Introduction: After ischaemic stroke (IS) or TIA, recurrence and moderate/major bleeding are each associated with worse outcome. We compared baseline characteristics and outcomes for patients who did and did not have recurrence or bleeding using data from the ongoing TARDIS trial.
Method: TARDIS is assessing the safety and efficacy of intensive vs guideline antiplatelet agents in 4,100 patients with acute non-cardioembolic IS or TIA. Information on bleeding, and recurrent IS and TIA is collected up to day 90. Functional outcome are assessed centrally with blinding to treatment assignment at day 90. Data are unadjusted odds ratio (OR) or mean difference (MD) with 95% confidence interval (CI), and do not take account of treatment assignment.

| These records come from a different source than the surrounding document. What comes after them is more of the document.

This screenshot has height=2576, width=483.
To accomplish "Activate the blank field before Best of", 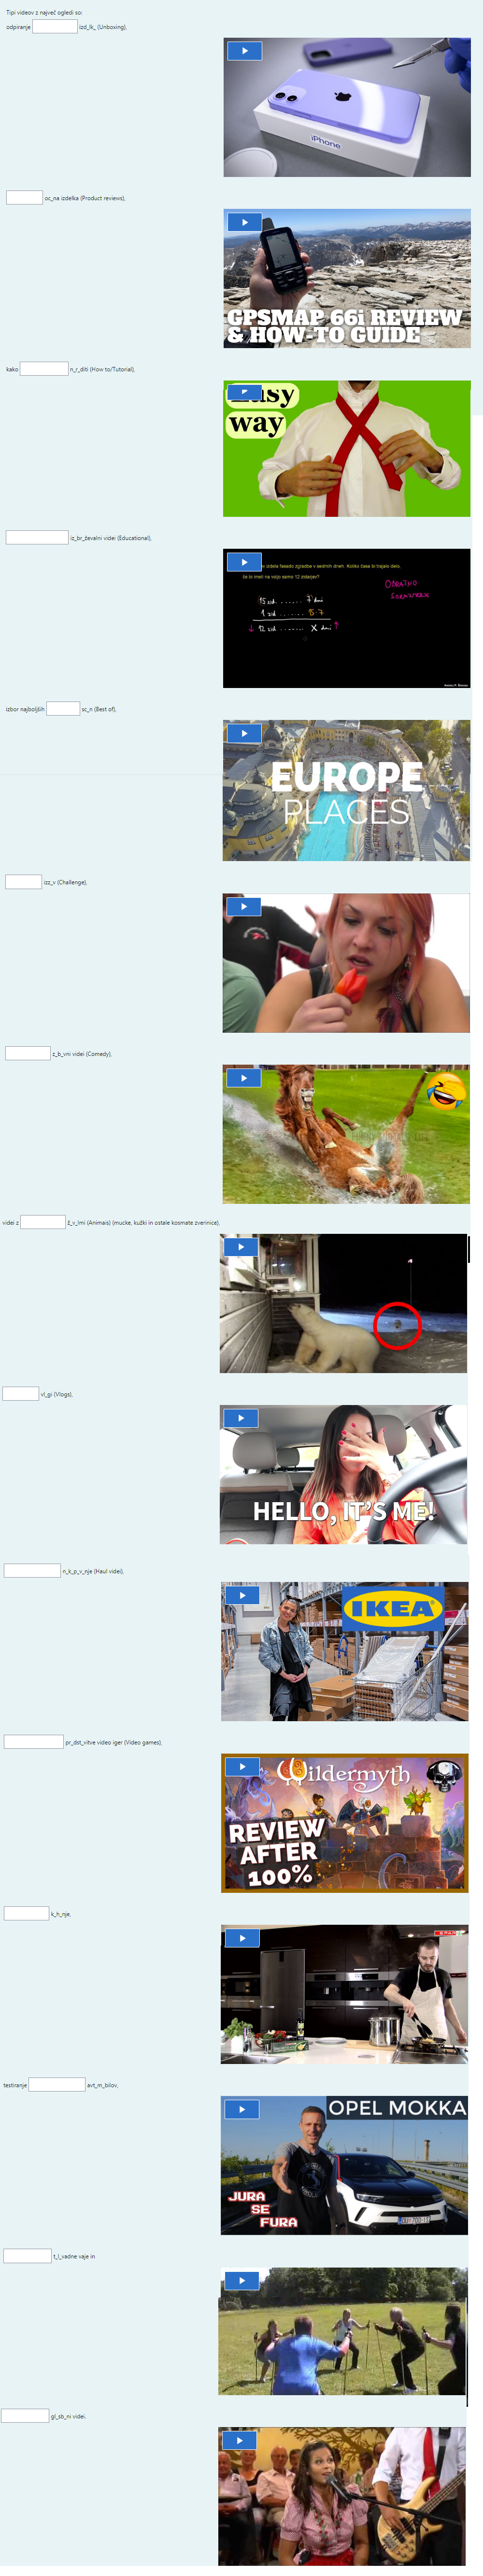I will pyautogui.click(x=63, y=709).
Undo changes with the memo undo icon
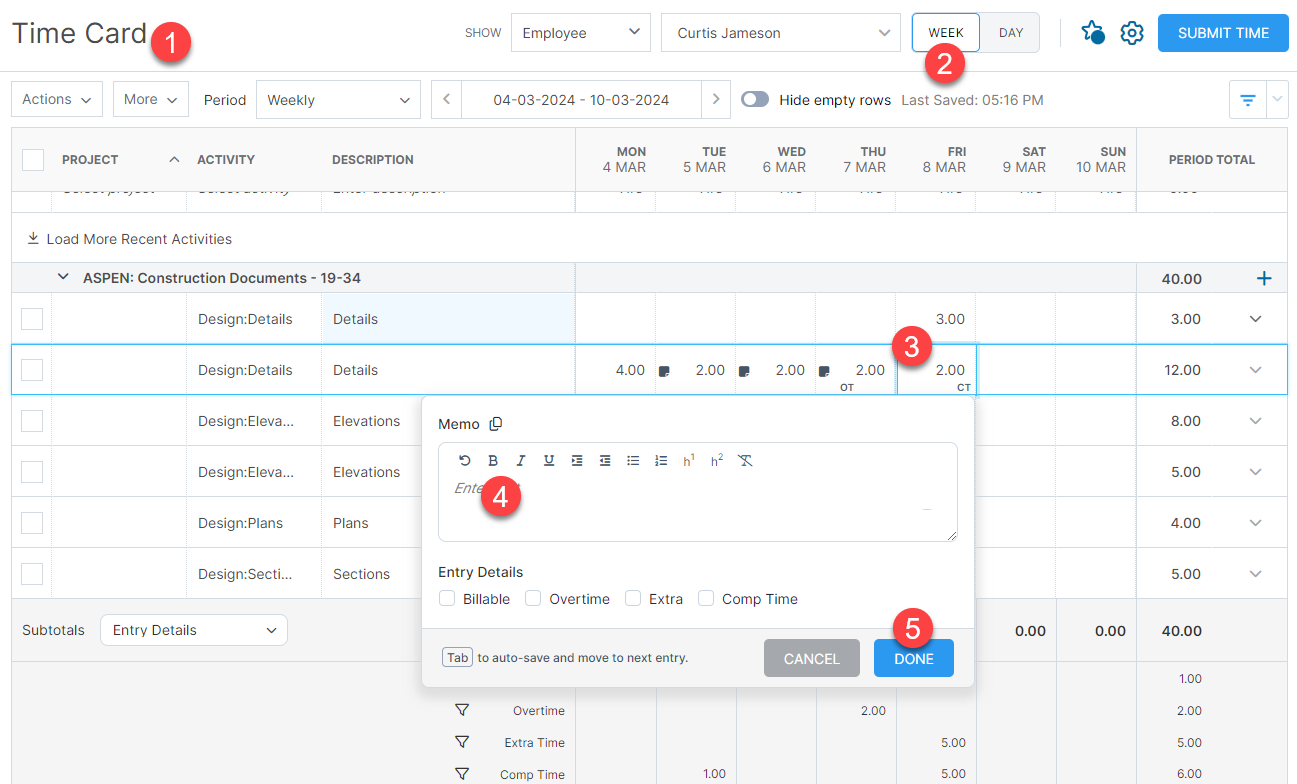 point(465,460)
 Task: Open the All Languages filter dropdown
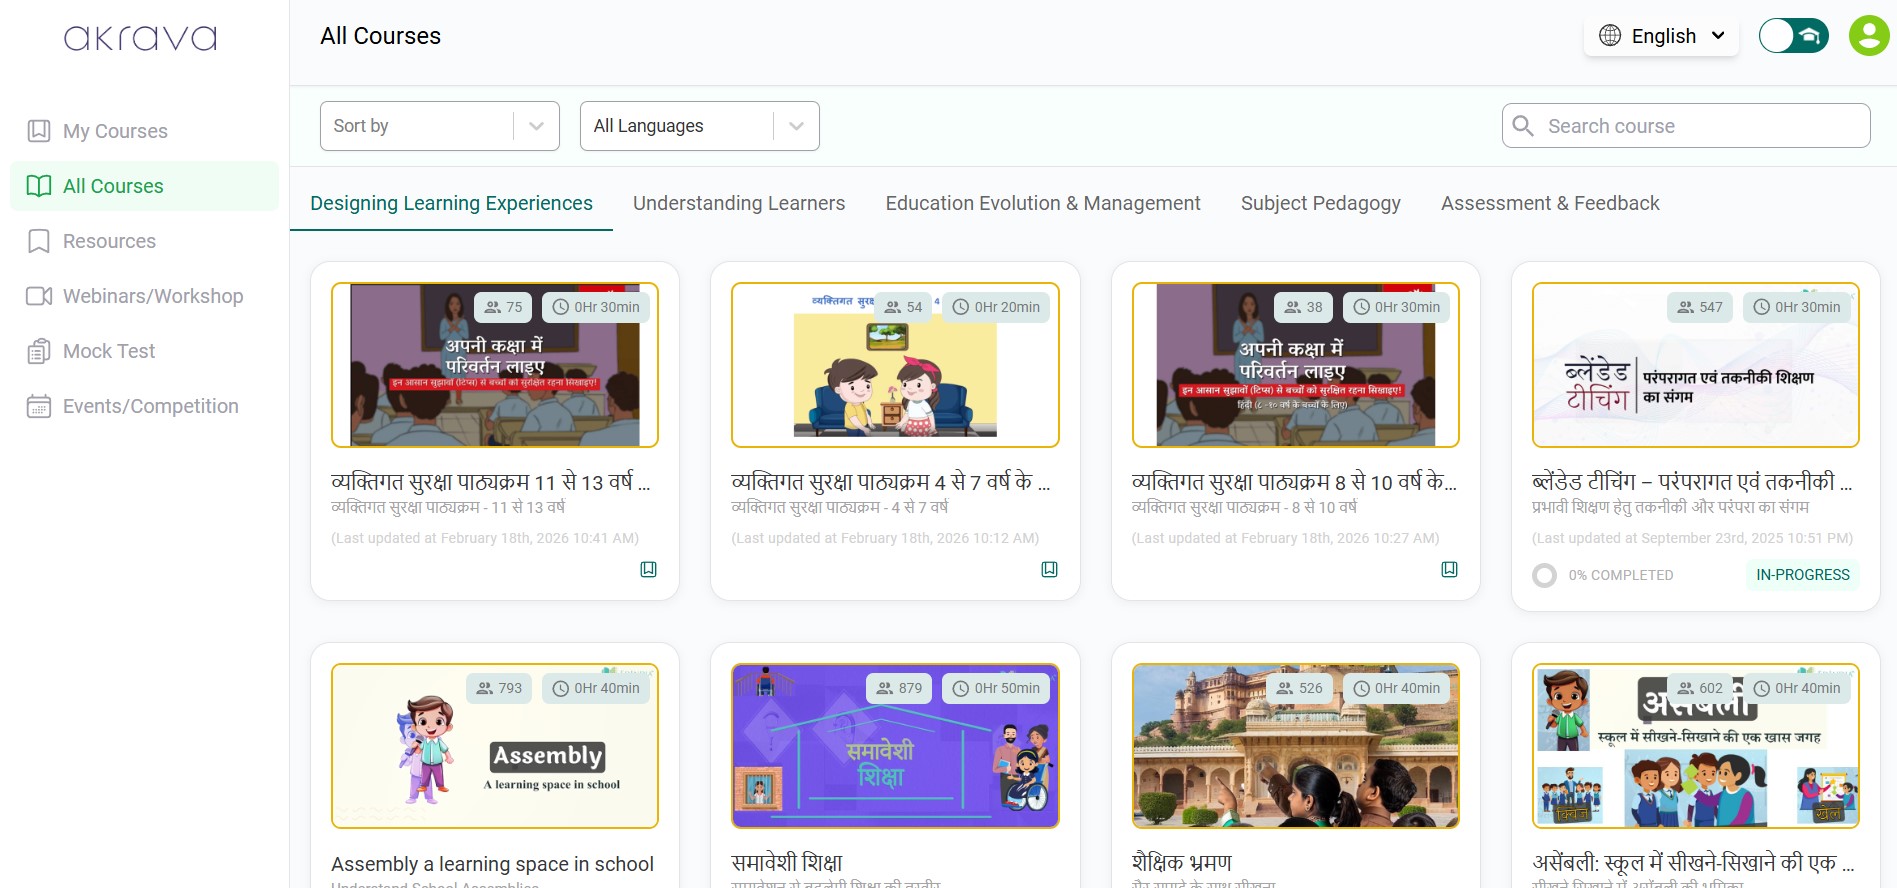point(699,126)
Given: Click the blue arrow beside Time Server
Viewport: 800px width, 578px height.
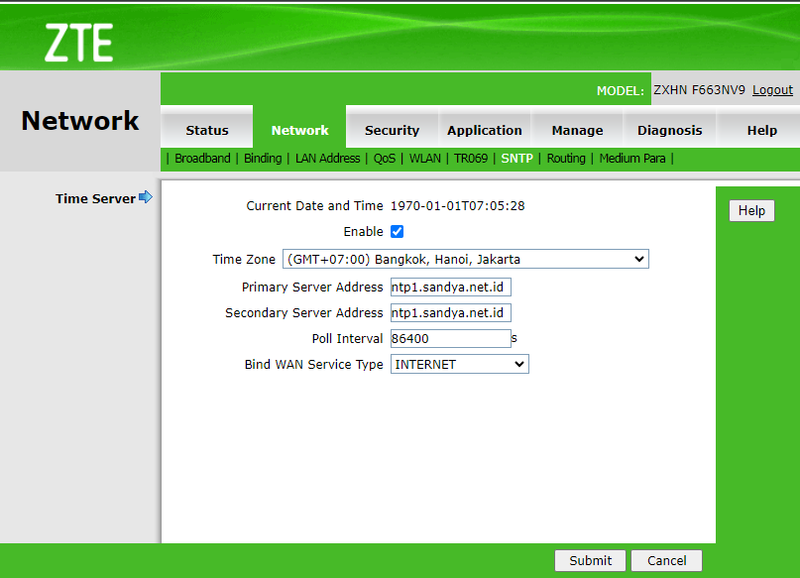Looking at the screenshot, I should tap(146, 198).
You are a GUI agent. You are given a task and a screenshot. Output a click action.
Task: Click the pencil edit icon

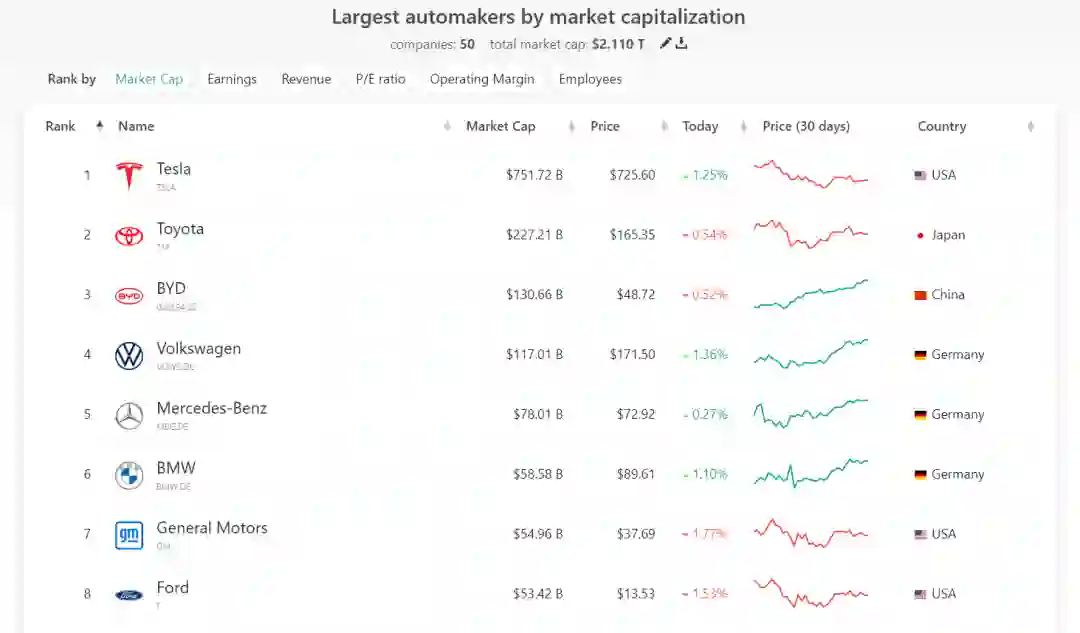[x=666, y=43]
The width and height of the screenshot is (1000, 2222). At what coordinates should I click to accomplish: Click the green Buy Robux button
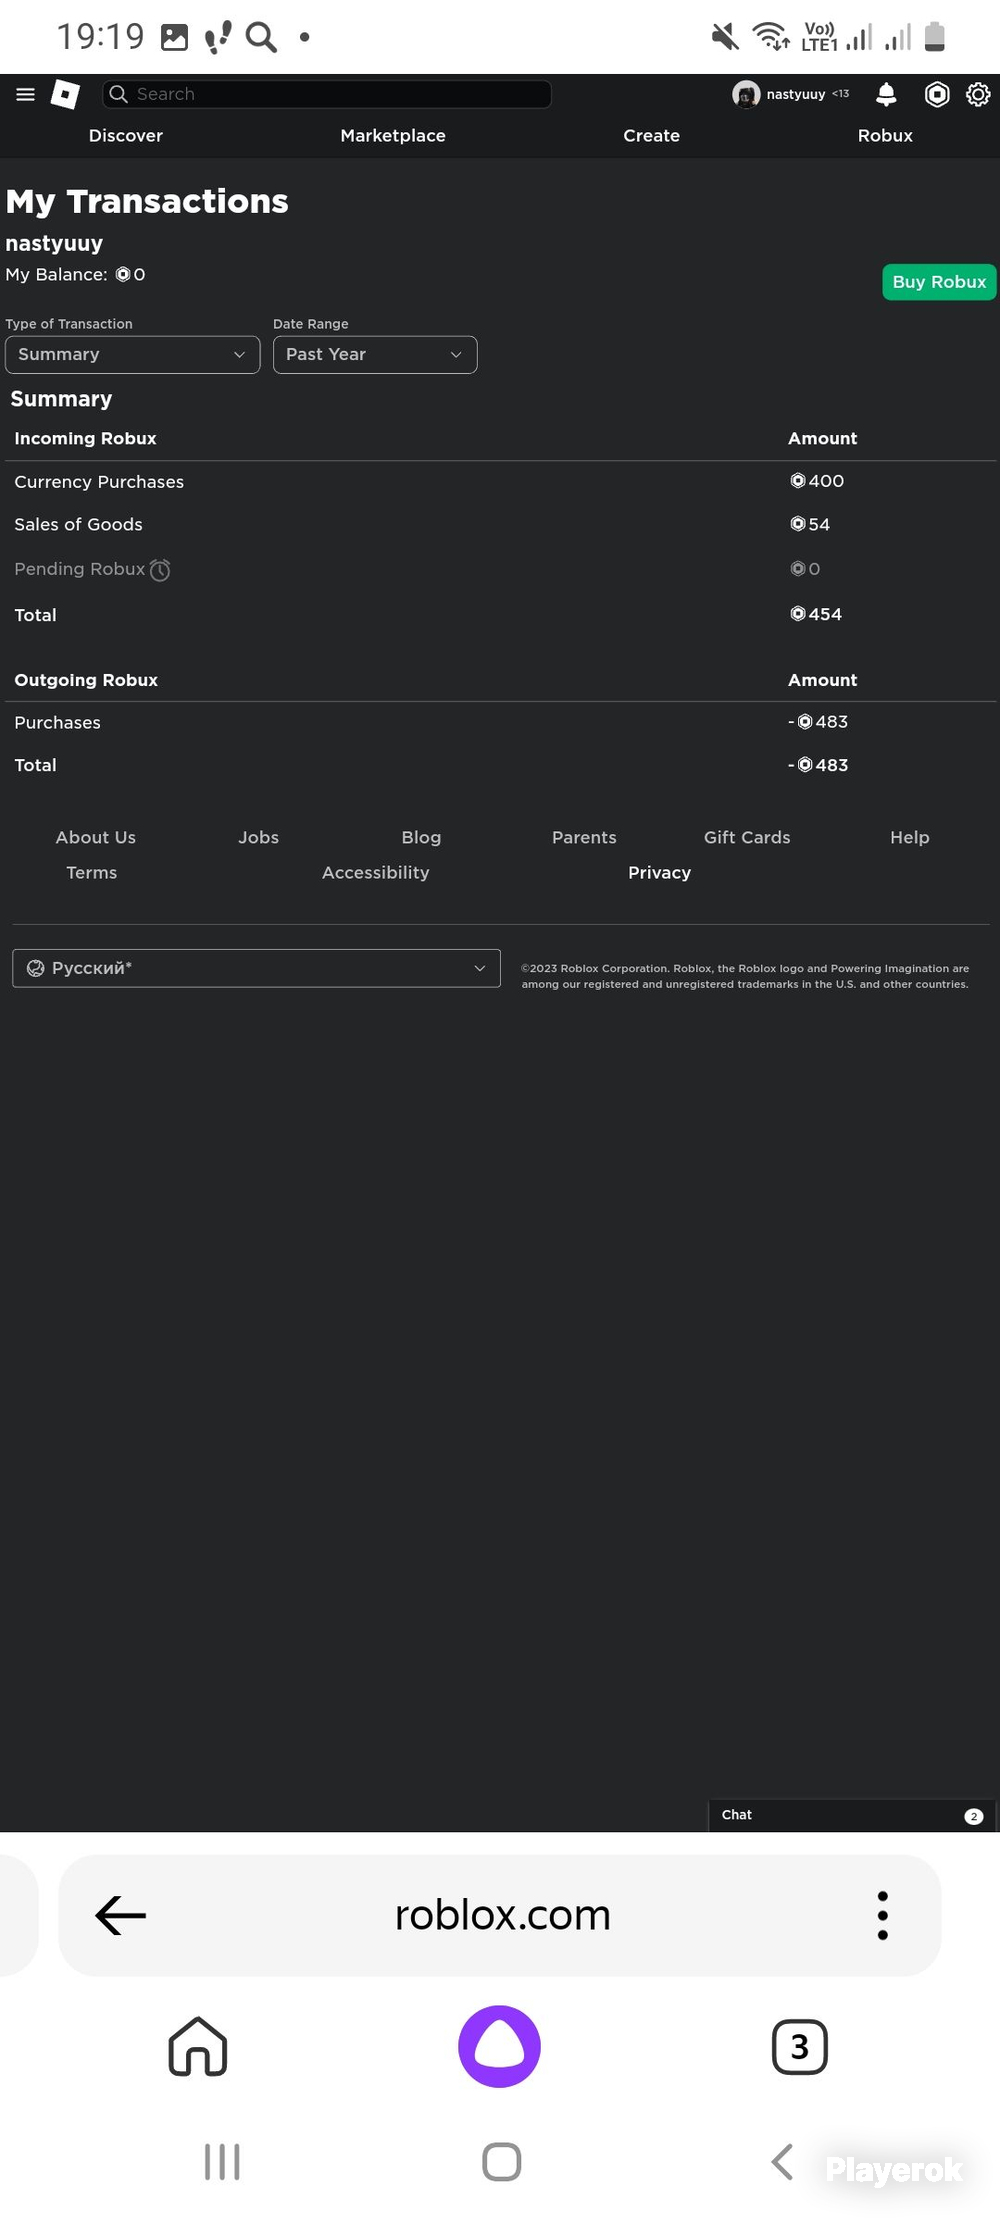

Results: In 2697 recruited patients (of a planned 4100), recurrent events (178, 6.6%) were more common in patients with a qualifying event of TIA (p=0.017). Major (51 patients, 1.9%), including fatal (7 patients, 0.3%) bleeding were uncommon. Patients with a recurrence or moderate/major bleeding event had worse outcomes at day 90 than those without such events: more deaths, dependency (modified Rankin Scale), disability (Barthel Index), cognitive impairment (TICS-M), worse quality of life (EQ-5D HUS) and more mood disturbance (Zung depression scale) - all comparisons p<0.001.
Conclusion: Recurrent events are more common after TIA. Both recurrence and bleeding are associated with a worse outcome.